The doctor said it was only a sprain and gave her an elastic knee support. A week later she was walking normally again. Albert sent her flowers, and three days after they met he took her to dinner. The day before, she’d gone hobbling back to one of the posh shops in town and blown a fortune on the sexiest dress she had ever owned.
It was a beautifully cut silk shift with spaghetti straps. The pale blue matched her eyes perfectly. When he saw her he whistled. “Wow, principessa.”
That first evening they drove a few miles down the autostrada—this time with helmets on—to eat at a fish restaurant in Sirmione, an exquisite medieval town on Lake Garda. They sat at a table a few feet from the water’s edge and drank delicious thick red wine as the sun went down. Afterward they strolled along the narrow cobbled streets. As they reached the bike he stopped, pulled her gently toward him and kissed her.
They went out practically every night for the next two weeks. Lucy didn’t mind, since she’d only been expecting Stephanie to stay for a few days anyway and had already made plans to go to Milan for a couple of weeks to see her boyfriend.
Stephanie accepted Albert because they were never going to be serious and because he made her
laugh until she wept. He also made her come with more skill than any man she had ever slept with.
The memory of the first time they slept together—she held out until the fourth date—would stay with her until the day she died. She was at his flat, leaning against the balcony rail in another obscenely expensive silky shift thing she couldn’t really afford. This time it was backless and in the palest of pinks, which looked glorious with her tan. As she stood there watching a sun as big and red as a medicine ball sink behind the cypress trees, he came up behind her and ran a cold champagne glass very lightly down her spine. She gave a shiver and turned to face him. He put the champagne glasses down on the small garden table. As he cupped her face and kissed her, she felt her insides melt into soft warm molasses. As he started kissing her neck, she threw back her head, holding on to him to steady herself. She felt him begin to unzip her dress and pull down the shoulder straps. Now he was kissing her shoulders, the tops of her breasts. She could feel his erection hard against her. By now she was letting out little sighs, kissing and nipping his face. She felt his hand go up under her skirt. In a moment he had slipped his fingers inside her panties and was feeling the moisture seeping from her.
“Oh, boy,” he whispered, parting her and caressing her gently, back and forth, back and forth.
He led her to the bedroom, where he finished undressing her as if he were unwrapping the most precious, delicate object in the entire world. He stood gazing at her for what seemed like an eternity. When he laid her on the bed, gently spread her legs and opened her with his tongue, she truly thought she would die from the pleasure.
At the end of two weeks, she had to get back to London. Eileen, her agent, had rung to say she’d found her a job singing the jingle for a building society ad.

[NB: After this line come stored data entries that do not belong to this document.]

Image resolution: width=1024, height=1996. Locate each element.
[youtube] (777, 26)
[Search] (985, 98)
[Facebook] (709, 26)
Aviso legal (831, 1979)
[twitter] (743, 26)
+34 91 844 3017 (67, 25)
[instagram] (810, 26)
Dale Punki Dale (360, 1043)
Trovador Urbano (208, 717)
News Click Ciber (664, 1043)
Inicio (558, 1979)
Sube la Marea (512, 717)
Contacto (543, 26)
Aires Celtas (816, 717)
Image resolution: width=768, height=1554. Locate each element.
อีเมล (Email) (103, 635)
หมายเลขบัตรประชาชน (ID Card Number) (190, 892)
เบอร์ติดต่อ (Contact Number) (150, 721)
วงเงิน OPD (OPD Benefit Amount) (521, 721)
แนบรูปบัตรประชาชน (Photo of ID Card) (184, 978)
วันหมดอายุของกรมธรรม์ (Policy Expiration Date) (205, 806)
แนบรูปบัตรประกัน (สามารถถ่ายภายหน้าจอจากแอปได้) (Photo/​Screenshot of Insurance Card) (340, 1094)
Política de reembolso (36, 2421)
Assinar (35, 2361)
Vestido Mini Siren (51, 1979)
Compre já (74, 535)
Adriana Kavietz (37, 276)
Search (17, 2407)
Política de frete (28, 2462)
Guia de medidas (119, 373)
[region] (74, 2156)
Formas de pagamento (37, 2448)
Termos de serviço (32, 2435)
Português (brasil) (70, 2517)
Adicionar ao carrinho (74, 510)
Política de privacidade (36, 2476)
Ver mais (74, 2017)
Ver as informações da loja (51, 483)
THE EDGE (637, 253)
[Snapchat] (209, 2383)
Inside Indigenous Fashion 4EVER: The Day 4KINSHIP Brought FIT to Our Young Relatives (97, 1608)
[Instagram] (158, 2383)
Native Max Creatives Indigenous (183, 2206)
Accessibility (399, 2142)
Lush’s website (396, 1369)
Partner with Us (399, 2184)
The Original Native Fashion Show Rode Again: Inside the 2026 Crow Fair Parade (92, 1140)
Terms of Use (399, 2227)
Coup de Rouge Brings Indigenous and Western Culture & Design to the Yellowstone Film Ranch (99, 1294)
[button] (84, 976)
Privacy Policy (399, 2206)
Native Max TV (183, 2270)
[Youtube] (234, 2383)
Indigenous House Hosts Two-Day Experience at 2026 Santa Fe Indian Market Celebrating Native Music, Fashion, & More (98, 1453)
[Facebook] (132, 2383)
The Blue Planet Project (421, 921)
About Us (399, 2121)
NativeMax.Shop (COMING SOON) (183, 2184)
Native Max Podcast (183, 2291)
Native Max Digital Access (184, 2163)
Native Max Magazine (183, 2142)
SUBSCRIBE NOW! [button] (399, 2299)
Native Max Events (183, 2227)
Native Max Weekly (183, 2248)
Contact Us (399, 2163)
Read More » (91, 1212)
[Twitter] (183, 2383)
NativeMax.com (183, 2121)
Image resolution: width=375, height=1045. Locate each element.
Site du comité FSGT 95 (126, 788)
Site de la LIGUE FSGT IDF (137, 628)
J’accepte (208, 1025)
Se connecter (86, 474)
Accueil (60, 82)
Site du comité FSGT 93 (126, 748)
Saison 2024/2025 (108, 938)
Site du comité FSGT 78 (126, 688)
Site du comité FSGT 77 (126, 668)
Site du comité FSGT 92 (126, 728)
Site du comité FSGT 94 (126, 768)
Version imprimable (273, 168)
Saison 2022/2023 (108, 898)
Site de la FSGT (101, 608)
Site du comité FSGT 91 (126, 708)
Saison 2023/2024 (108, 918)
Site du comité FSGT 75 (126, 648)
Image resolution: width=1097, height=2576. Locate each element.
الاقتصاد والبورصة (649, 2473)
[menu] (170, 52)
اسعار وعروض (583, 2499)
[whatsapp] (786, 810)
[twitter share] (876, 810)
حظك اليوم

Stephanie knew it would always be just a physical thing between her and Albert. He could never be right for her. For a start he talked too much and too loudly, mainly about himself—the job, how his much-adored late father had been a stunt artist and taught him everything he knew, how he got into bikes, the stars he’d worked with, the bikes he owned, the Hollywood parties, the bike he’d like to own. On the other hand, his job was fascinating and she couldn’t help finding his stories and all the gossip hugely entertaining.